Encargo A
Enumera los rasgos del entorno natural que menciona el texto sobre el pueblo del altiplano potosino.
Encargo B
Retoma el texto sobre el pueblo del altiplano potosino a partir de su última frase.

Al salir del túnel uno se percata de lo bonito y original del lugar. Es como un pueblo de película, de apariencia vieja y rústica, donde el tiempo se detuvo en la época de las historias de fantasmas y bandidos: un pedazo del pasado en medio de lo moderno.... ah me ganó el entusiasmo, así que dejo las metáforas y mejor paso a dar una descripción decente..... Bien, este es un lugar muy muy muy distinto a aquellos que había visitado en mi recorrido:

* Se encuentra en medio de la sierra y en un ambiente semidesértico (el altiplano potosino, muy frío por cierto), donde abundan los nopales de pencas grandes y tunas coloradas (por algo a los potosinos les dicen "tuneros").

Entradas guardadas
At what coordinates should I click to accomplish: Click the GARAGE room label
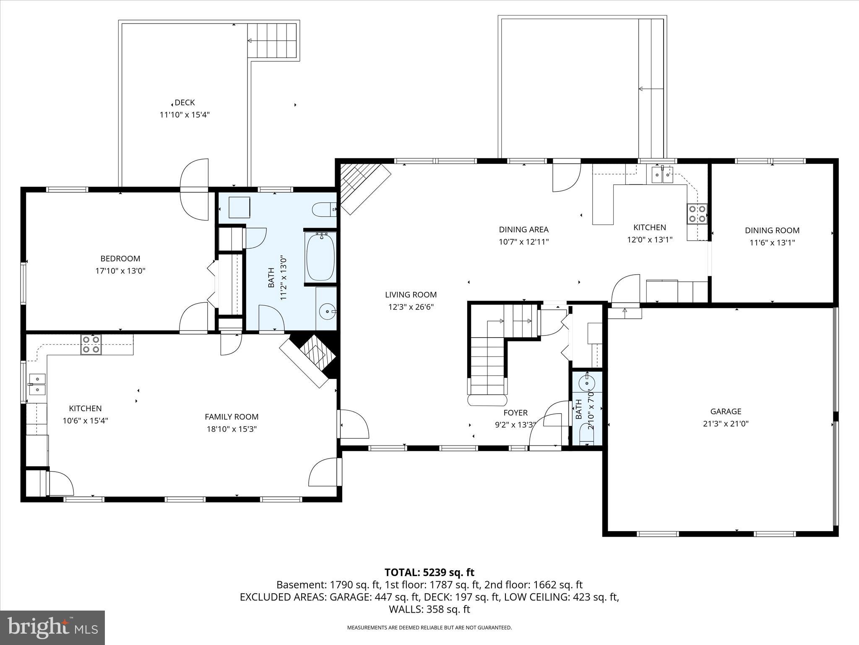pos(726,412)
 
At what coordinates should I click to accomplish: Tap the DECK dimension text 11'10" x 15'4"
pos(185,115)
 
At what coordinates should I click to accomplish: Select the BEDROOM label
pos(120,259)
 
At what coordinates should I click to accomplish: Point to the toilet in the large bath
pos(324,209)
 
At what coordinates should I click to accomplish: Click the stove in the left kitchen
pos(91,344)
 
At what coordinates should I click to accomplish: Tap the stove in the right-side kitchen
pos(697,213)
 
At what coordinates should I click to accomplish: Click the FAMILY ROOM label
pos(232,417)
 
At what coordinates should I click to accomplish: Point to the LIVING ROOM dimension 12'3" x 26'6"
pos(411,307)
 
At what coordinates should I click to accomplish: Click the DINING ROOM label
pos(772,231)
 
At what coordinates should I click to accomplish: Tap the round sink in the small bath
pos(586,383)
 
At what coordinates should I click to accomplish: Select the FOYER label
pos(515,413)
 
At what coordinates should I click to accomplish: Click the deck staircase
pos(272,40)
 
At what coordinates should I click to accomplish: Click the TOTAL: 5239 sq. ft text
pos(429,572)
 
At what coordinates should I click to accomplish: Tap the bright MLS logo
pos(52,627)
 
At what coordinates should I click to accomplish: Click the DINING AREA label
pos(523,230)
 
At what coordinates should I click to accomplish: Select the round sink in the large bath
pos(327,312)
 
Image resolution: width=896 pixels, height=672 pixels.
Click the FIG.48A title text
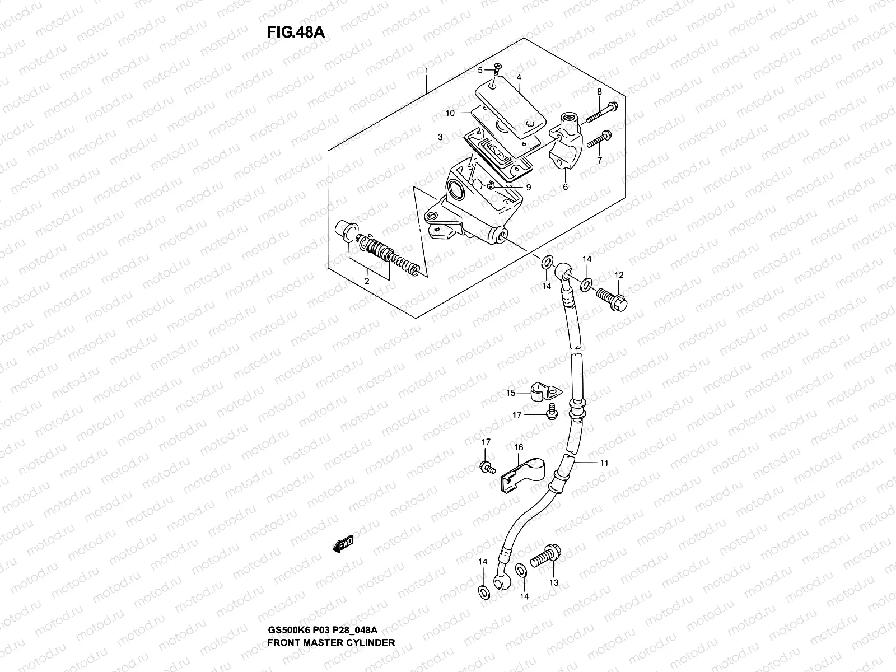295,32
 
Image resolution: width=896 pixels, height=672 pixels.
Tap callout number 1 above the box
426,71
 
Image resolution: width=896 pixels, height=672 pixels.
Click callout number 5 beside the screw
480,70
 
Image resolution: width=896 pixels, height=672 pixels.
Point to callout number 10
450,113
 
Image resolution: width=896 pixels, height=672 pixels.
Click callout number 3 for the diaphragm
441,137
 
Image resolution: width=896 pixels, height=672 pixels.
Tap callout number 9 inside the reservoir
528,187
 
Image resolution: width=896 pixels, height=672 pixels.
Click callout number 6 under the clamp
565,187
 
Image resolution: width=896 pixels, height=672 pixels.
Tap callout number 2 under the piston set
367,281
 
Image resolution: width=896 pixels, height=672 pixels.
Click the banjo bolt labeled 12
612,297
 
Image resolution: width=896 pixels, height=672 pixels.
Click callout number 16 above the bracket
519,447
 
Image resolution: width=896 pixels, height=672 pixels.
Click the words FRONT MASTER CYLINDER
331,658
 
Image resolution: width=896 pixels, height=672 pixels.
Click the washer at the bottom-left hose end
483,591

Resultado A
- La sierra
- Un ambiente semidesértico
- El altiplano potosino, muy frío
- Nopales de pencas grandes
- Tunas coloradas

Resultado B
* Su arquitectura es colonial, pero súper diferente a las que había yo visto en el sureste mexicano y Centroamérica: aquí la regla es la construcción de piedra y, por lo general, sin emplaste, lo cual le da una apariencia rústica muy agradable a la vista.
* La irregular orografía del lugar está conformada por cerros, cañadas con paredes que van de lo inclinado hasta lo vertical, y cauces secos de arroyos.
* Escasez de vehículos de motor, y abundancia de caballos (para trasporte y recorridos turísticos).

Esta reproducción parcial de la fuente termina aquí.